The annual meeting of the American College of Surgeons was held virtually this year from Oct. 23 to 27 and attracted participants from around the world, including surgeons, medical experts, allied health professionals, and administrators. The conference included hundreds of general and specialty sessions, postgraduate courses, scientific paper presentations, video-based education presentations, and posters focusing on the latest advances in surgical care.
In a retrospective review, Leonardo Alaniz, a third-year medical student at the University of California, Irvine, and colleagues found that COVID-19 lockdowns likely had a direct effect on decreasing motor vehicle collisions (MVCs) but resulted in a huge spike in bicycle-related trauma.

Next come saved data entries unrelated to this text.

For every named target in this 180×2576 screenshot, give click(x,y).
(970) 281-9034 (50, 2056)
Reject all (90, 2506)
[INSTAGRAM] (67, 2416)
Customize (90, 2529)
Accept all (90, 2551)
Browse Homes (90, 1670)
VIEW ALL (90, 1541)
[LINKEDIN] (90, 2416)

The authors retrospectively reviewed 27,652 cases from 2019 to 2020 at four Level I trauma centers in Orange County, California; Portland, Oregon; Tulsa, Oklahoma; and Miami. Mechanism of injury (MOI) data were standardized across all locations to include the following main categories: gunshot wounds, MVCs, bicycle accidents, stab wounds, pedestrian accidents, motorcycle-related trauma, falls, and other injuries not covered by any of the main categories. For the statistical analysis, the authors compared MOI relative incidence rates between 2019 and 2020 and ran a descriptive analysis to obtain the overall picture of the different MOIs. The researchers found that trauma cases involving bicycle-related injuries increased 100 percent overall during the COVID-19 lockdown.
“It is impossible to know for certain what led to these changes. What we do know is that we need more granular research to determine if we need to address wellness and wellness support in the future,” Alaniz said. “It is clear that more resources should be applied to addressing issues of wellness, particularly stress reduction and mental health.”
In the Comparison of Outcomes of antibiotic Drugs and Appendectomy (CODA) trial, David R. Flum, M.D., of the University of Washington in Seattle, and colleagues found that patients with appendicitis may receive medical treatment with antibiotics before opting for surgery with appendectomy, despite likely needing surgery in the future.
The authors randomly assigned 1,552 patients with appendicitis across 25 U.S. medical centers to receive either antibiotics or appendectomy. The researchers found that seven of 10 who started on antibiotics avoided appendectomy by 90 days. By three years, approximately one-half of patients with appendicitis did not need surgery following an initial course of antibiotics.
“The American College of Surgeons guidelines now (since the COVID-19 pandemic) call antibiotics for appendicitis as an accepted first-line treatment,” Flum said. “Based on a patient’s priorities, circumstances, and characteristics, antibiotics are probably a good treatment for many, but not all with appendicitis.”